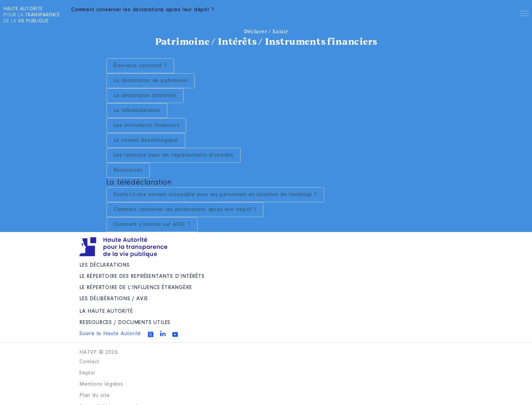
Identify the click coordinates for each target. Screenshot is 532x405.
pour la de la (32, 15)
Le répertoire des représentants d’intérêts (142, 276)
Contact (89, 362)
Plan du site (95, 396)
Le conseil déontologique (146, 140)
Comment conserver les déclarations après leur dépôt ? (185, 210)
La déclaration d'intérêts (145, 96)
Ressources (128, 170)
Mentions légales (101, 384)
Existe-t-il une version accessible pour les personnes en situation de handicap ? (215, 195)
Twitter (151, 334)
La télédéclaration (137, 111)
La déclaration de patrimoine (151, 81)
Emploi (87, 373)
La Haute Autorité (106, 311)
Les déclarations (104, 265)
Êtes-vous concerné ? (140, 66)
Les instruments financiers (147, 126)
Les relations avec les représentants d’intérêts (174, 155)
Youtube (175, 334)
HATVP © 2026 (98, 352)
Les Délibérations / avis (114, 299)
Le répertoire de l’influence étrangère (135, 288)
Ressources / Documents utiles (125, 323)
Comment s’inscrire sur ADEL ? (152, 225)
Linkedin (163, 333)
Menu (524, 15)
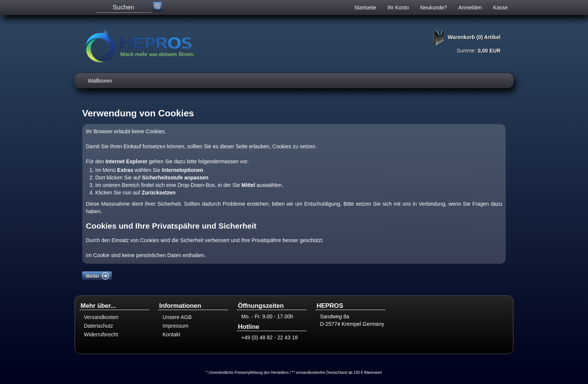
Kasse (500, 8)
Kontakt (171, 334)
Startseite (365, 8)
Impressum (176, 326)
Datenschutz (99, 326)
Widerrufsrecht (101, 334)
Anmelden (470, 8)
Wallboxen (100, 81)
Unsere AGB (177, 317)
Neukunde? (434, 8)
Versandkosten (101, 317)
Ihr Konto (398, 8)
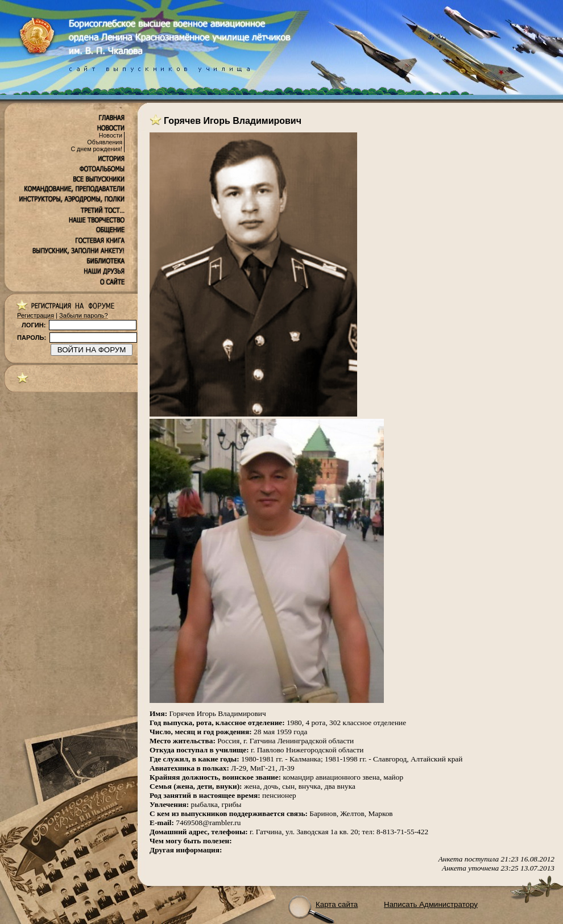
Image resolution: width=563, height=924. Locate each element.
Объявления (105, 142)
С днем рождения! (96, 149)
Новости (110, 135)
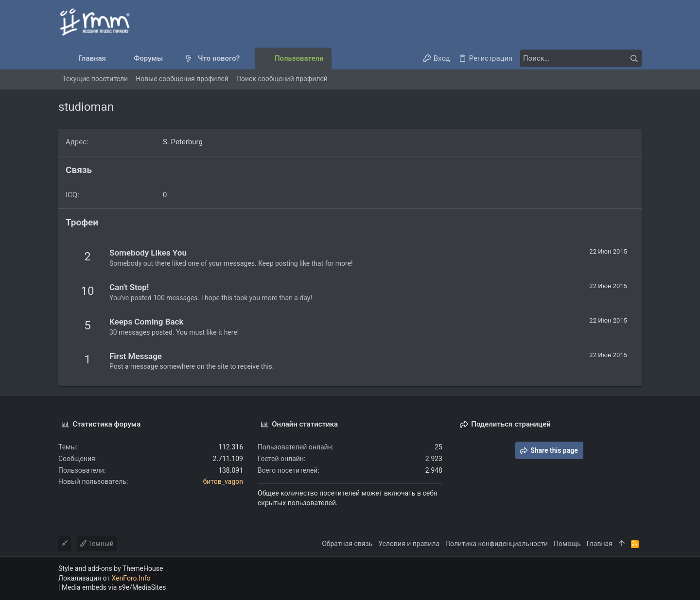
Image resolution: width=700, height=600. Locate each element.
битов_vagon (223, 481)
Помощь (567, 544)
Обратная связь (347, 544)
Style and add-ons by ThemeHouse (110, 568)
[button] (171, 58)
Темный (97, 544)
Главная (599, 544)
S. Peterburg (183, 142)
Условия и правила (409, 544)
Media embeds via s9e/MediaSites (114, 587)
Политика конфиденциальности (496, 544)
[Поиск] (581, 58)
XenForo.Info (131, 578)
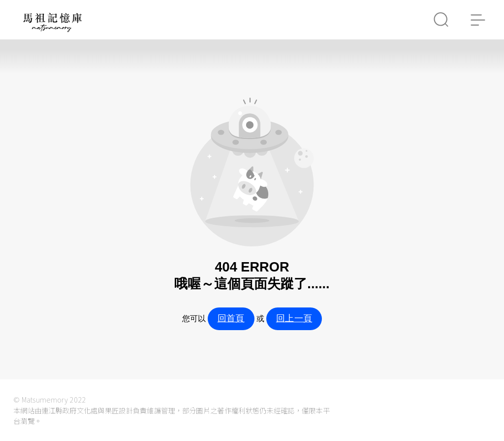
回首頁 (231, 318)
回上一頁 (294, 318)
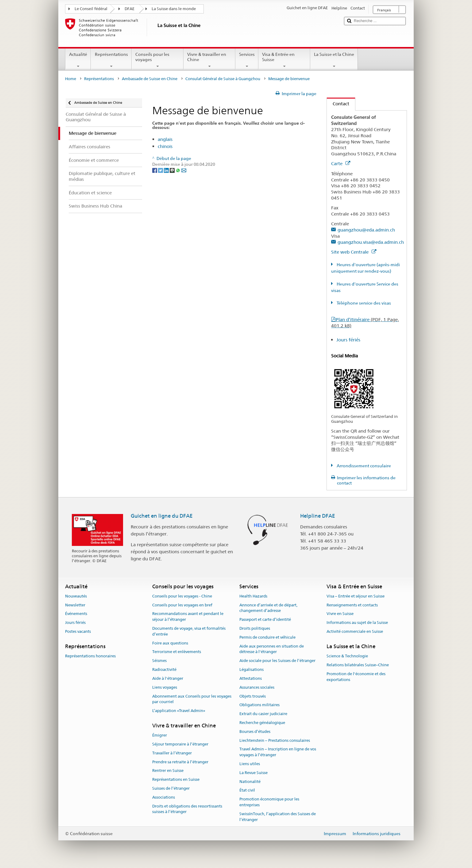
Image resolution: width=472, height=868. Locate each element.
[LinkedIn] (167, 170)
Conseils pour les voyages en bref (182, 605)
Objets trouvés (253, 696)
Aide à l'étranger (168, 678)
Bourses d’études (255, 732)
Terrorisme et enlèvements (177, 652)
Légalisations (251, 670)
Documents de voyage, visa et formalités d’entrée (189, 631)
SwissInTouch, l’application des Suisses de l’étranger (278, 816)
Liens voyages (165, 687)
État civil (247, 790)
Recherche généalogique (262, 722)
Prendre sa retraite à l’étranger (180, 762)
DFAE (129, 9)
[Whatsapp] (178, 170)
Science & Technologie (347, 656)
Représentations (111, 60)
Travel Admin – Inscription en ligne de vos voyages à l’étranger (278, 752)
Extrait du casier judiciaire (263, 714)
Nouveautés (76, 596)
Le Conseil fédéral (91, 9)
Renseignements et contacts (352, 605)
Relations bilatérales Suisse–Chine (357, 665)
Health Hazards (253, 596)
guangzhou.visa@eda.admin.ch (371, 242)
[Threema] (172, 170)
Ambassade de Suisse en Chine (150, 79)
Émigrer (160, 735)
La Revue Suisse (253, 773)
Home (70, 79)
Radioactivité (164, 670)
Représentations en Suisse (176, 780)
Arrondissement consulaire (364, 466)
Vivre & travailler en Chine (210, 60)
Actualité (78, 60)
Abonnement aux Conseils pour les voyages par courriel (192, 699)
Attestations (251, 678)
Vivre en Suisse (340, 614)
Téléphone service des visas (364, 303)
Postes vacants (78, 631)
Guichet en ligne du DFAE (162, 516)
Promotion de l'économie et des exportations (356, 677)
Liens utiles (250, 764)
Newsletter (75, 605)
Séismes (159, 661)
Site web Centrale (354, 252)
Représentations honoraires (90, 656)
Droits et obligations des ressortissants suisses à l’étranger (187, 809)
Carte (341, 163)
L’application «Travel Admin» (179, 711)
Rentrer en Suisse (168, 771)
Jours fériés (348, 340)
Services (247, 60)
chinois (165, 146)
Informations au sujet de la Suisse (357, 622)
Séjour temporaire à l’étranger (180, 744)
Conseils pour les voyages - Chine (182, 596)
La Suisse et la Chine (334, 60)
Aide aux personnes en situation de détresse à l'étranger (272, 649)
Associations (163, 797)
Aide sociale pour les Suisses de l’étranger (277, 661)
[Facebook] (155, 170)
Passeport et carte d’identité (265, 619)
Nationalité (250, 781)
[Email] (184, 170)
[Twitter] (161, 170)
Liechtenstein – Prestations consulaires (275, 740)
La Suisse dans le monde (174, 9)
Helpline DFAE (318, 516)
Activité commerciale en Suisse (355, 631)
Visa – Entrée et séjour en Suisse (355, 596)
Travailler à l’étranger (172, 753)
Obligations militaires (259, 705)
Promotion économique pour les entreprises (269, 802)
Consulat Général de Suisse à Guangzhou (223, 79)
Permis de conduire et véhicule (268, 637)
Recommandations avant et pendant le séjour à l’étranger (188, 617)
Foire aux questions (170, 643)
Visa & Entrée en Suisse (284, 60)
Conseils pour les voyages (158, 60)
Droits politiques (255, 628)
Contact (338, 103)
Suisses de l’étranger (171, 788)
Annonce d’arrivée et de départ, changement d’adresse (269, 608)
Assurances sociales (257, 687)
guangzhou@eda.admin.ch (366, 230)
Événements (76, 614)
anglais (165, 139)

- **Task**
Write out all the records again with "Wallboxen" changed to "Ladestationen" and everything else left as it is. Leave out the pictures.

- **Answer to this problem**
Identify the click coordinates for each target. Screenshot is 532x405.
pour la de la (32, 15)
Le répertoire des représentants d’intérêts (142, 276)
Contact (89, 362)
Plan du site (95, 396)
Le conseil déontologique (146, 140)
Comment conserver les déclarations après leur dépôt ? (185, 210)
La déclaration d'intérêts (145, 96)
Ressources (128, 170)
Mentions légales (101, 384)
Existe-t-il une version accessible pour les personnes en situation de handicap ? (215, 195)
Twitter (151, 334)
La télédéclaration (137, 111)
La déclaration de patrimoine (151, 81)
Emploi (87, 373)
La Haute Autorité (106, 311)
Les déclarations (104, 265)
Êtes-vous concerné ? (140, 66)
Les instruments financiers (147, 126)
Les relations avec les représentants d’intérêts (174, 155)
Youtube (175, 334)
HATVP © 2026 (98, 352)
Les Délibérations / avis (114, 299)
Le répertoire de l’influence étrangère (135, 288)
Ressources / Documents utiles (125, 323)
Comment s’inscrire sur ADEL ? (152, 225)
Linkedin (163, 333)
Menu (524, 15)
Kasse (500, 8)
Kontakt (171, 334)
Startseite (365, 8)
Impressum (176, 326)
Datenschutz (99, 326)
Widerrufsrecht (101, 334)
Anmelden (470, 8)
Ladestationen (100, 81)
Unsere AGB (177, 317)
Neukunde? (434, 8)
Versandkosten (101, 317)
Ihr Konto (398, 8)
Image resolution: width=563, height=924. Locate each element.
Объявления (105, 142)
С днем рождения! (96, 149)
Новости (110, 135)
Image resolution: width=700, height=600. Locate each element.
битов_vagon (223, 481)
Помощь (567, 544)
Обратная связь (347, 544)
Style and add-ons by ThemeHouse (110, 568)
[button] (171, 58)
Темный (97, 544)
Главная (599, 544)
S. Peterburg (183, 142)
Условия и правила (409, 544)
Media embeds via s9e/MediaSites (114, 587)
Политика конфиденциальности (496, 544)
[Поиск] (581, 58)
XenForo.Info (131, 578)
回首頁 (231, 318)
回上一頁 (294, 318)
Image resolution: width=472, height=868. Locate each element.
[LinkedIn] (167, 170)
Conseils pour les voyages en bref (182, 605)
Objets trouvés (253, 696)
Aide à l'étranger (168, 678)
Bourses d’études (255, 732)
Terrorisme et enlèvements (177, 652)
Légalisations (251, 670)
Documents de voyage, visa et formalités d’entrée (189, 631)
SwissInTouch, l’application des Suisses de l’étranger (278, 816)
Liens voyages (165, 687)
État civil (247, 790)
Recherche généalogique (262, 722)
Prendre sa retraite à l’étranger (180, 762)
DFAE (129, 9)
[Whatsapp] (178, 170)
Science & Technologie (347, 656)
Représentations (111, 60)
Travel Admin – Inscription en ligne de vos voyages à l’étranger (278, 752)
Extrait du casier judiciaire (263, 714)
Nouveautés (76, 596)
Le Conseil fédéral (91, 9)
Renseignements et contacts (352, 605)
Relations bilatérales Suisse–Chine (357, 665)
Health Hazards (253, 596)
guangzhou.visa@eda.admin.ch (371, 242)
[Threema] (172, 170)
Ambassade de Suisse en Chine (150, 79)
Émigrer (160, 735)
La Revue Suisse (253, 773)
Home (70, 79)
Radioactivité (164, 670)
Représentations en Suisse (176, 780)
Arrondissement consulaire (364, 466)
Vivre & travailler en Chine (210, 60)
Actualité (78, 60)
Abonnement aux Conseils pour les voyages par courriel (192, 699)
Attestations (251, 678)
Vivre en Suisse (340, 614)
Téléphone service des visas (364, 303)
Postes vacants (78, 631)
Guichet en ligne du DFAE (162, 516)
Promotion de l'économie et des exportations (356, 677)
Liens utiles (250, 764)
Newsletter (75, 605)
Séismes (159, 661)
Site web Centrale (354, 252)
Représentations honoraires (90, 656)
Droits et obligations des ressortissants suisses à l’étranger (187, 809)
Carte (341, 163)
L’application «Travel Admin» (179, 711)
Rentrer en Suisse (168, 771)
Jours fériés (348, 340)
Services (247, 60)
chinois (165, 146)
Informations au sujet de la Suisse (357, 622)
Séjour temporaire à l’étranger (180, 744)
Conseils pour les voyages - Chine (182, 596)
La Suisse et la Chine (334, 60)
Aide aux personnes en situation de détresse à l'étranger (272, 649)
Associations (163, 797)
Aide sociale pour les Suisses de l’étranger (277, 661)
[Facebook] (155, 170)
Passeport et carte d’identité (265, 619)
Nationalité (250, 781)
[Email] (184, 170)
[Twitter] (161, 170)
Liechtenstein – Prestations consulaires (275, 740)
La Suisse dans le monde (174, 9)
Helpline DFAE (318, 516)
Activité commerciale en Suisse (355, 631)
Visa – Entrée et séjour en Suisse (355, 596)
Travailler à l’étranger (172, 753)
Obligations militaires (259, 705)
Promotion économique pour les entreprises (269, 802)
Consulat Général de Suisse à Guangzhou (223, 79)
Permis de conduire et véhicule (268, 637)
Recommandations avant et pendant le séjour à l’étranger (188, 617)
Foire aux questions (170, 643)
Visa & Entrée en Suisse (284, 60)
Conseils pour les voyages (158, 60)
Droits politiques (255, 628)
Contact (338, 103)
Suisses de l’étranger (171, 788)
Annonce d’arrivée et de départ, changement d’adresse (269, 608)
Assurances sociales (257, 687)
guangzhou@eda.admin.ch (366, 230)
Événements (76, 614)
anglais (165, 139)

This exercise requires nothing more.